Gli attori mancano della raffinatezza interpretativa di Sir Patrick Stewart, il carismatico Picard, già protagonista di Star Trek: The Next Generation (1987–1994) e della successiva Star Trek: Picard (2020-2023); non sono tutti volti noti del palcoscenico prestati al cinema, quanto seri professionisti adatti a prodotti televisivi. Si difendono bene in quanto hanno copioni intelligenti sottomano e sceneggiature che si prendono i giusti tempi per descrivere i caratteri, e l’evoluzione delle persone in risposta alle avventure che affrontano.
Come da tradizione per l’universo di Star Trek, ci sono messaggi e spunti di riflessione, orientati al progressismo (anche se non in maniera così esasperata come nella precedente Star Trek: Discovery).

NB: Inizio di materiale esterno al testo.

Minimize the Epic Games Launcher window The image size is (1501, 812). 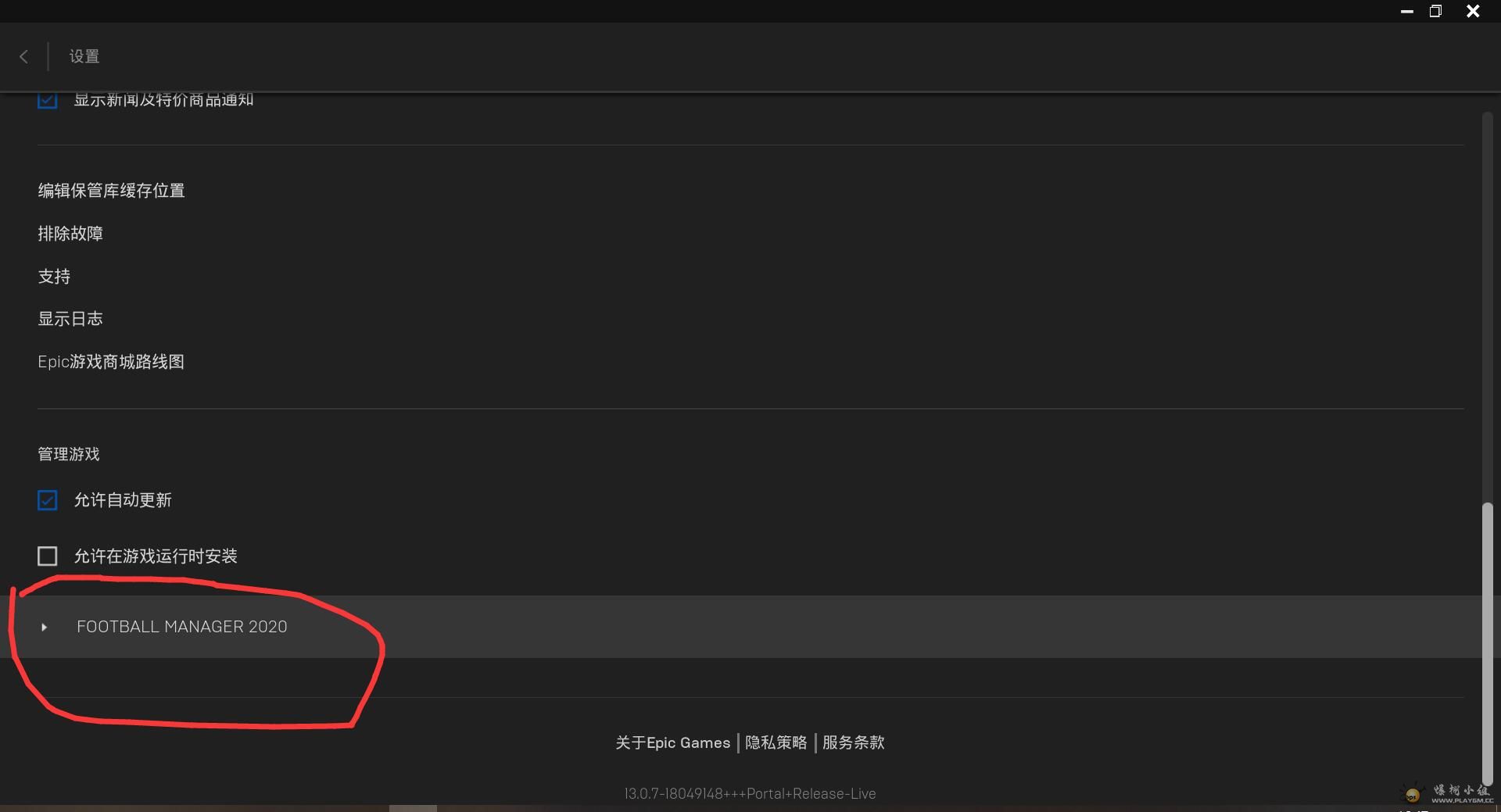[x=1407, y=12]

Non è solo questione di includere nelle vicende personaggi disabili, asessuati, gay\lesbo o transgender: sarebbe poca cosa, in fondo ci sono alieni e civiltà molto diverse da quelle che conosciamo, sarebbe ingenuo applicare loro categorie proprie della cultura terrestre, comunque diversa da quella nostra attuale in quanto le avventure si svolgono nel 2259 D.C..

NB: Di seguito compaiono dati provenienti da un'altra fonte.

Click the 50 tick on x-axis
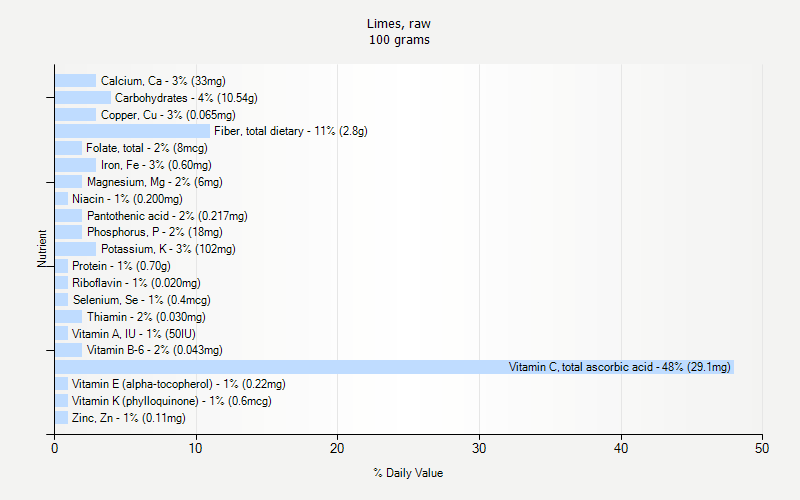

Sulle navi della Federazione si impara che la diplomazia e l’astuzia valgono assai più dei laser e delle bombe, e che il confronto va sempre cercato sul piano della comunicazione piuttosto che iniziando conflitti. Le battute evidenziano le profonde differenze culturali che intercorrono tra popoli e specie diverse, capaci però di lavorare e vivere insieme in armonia, imparando a convivere e collaborare. Il bello è che tutti, alieni o umani essi siano, vengono dotati di una propria storia, di un proprio modo di reagire alle situazioni che rispecchia il diverso modo di vedere la vita, pregiudizi inclusi. I meccanismi narrativi applicati in passato per il vulcaniano Spock qui vengono estesi ai vari personaggi, che brillano di luce propria e trasmettono valori positivi. In alcune situazioni si rischia di esagerare con la retorica esplicita; ebbene, l’intento educativo progressista è un po’ da sempre il marchio di fabbrica di un prodotto che nasce per un pubblico allargato, multigenerazionale e con alle spalle tipi e livelli di istruzione disomogenei. Sta allo spettatore scegliere se fermarsi alla vicenda in sé oppure confrontarsi con le riflessioni sociologiche e filosofiche: il destino è fissato o possiamo cambiarlo? E’ giusto sacrificare tanti al benessere dei singoli? Si può venire a patti col passato? Vince la logica o l’istinto?
Il sense of wonder è meno accentuato rispetto alla serie originale, ma c’era da aspettarselo, nonostante le sceneggiature cerchino di ricreare le aspettative di un tempo. Ormai la grafica digitale, anche quando non è eccelsa, riesce a creare mondi e scenari abbastanza verosimili e al contempo spettacolari. Però è difficile sorprendere e meravigliare solo con gli effetti speciali, poiché ormai siamo abituati ai miracoli tecnologici. In una serie improntata alla conoscenza dell’altro, al confronto tra civiltà, il prodigio visivo è necessario ma non deve obbligatoriamente essere il fiore all’occhiello della produzione. La meraviglia nasce dalla scoperta dell’altro, e dal punto di vista visivo, il sapore vintage può essere apprezzabile poiché è un richiamo diretto a quanto ha trasformato una serie televisiva in un classico.
Nonostante alcune ingenuità, Star Trek: Strange New Worlds, (o come la chiamano i trekkers, SNW) mantiene ampiamente le promesse di uno spettacolo piacevole e intelligente.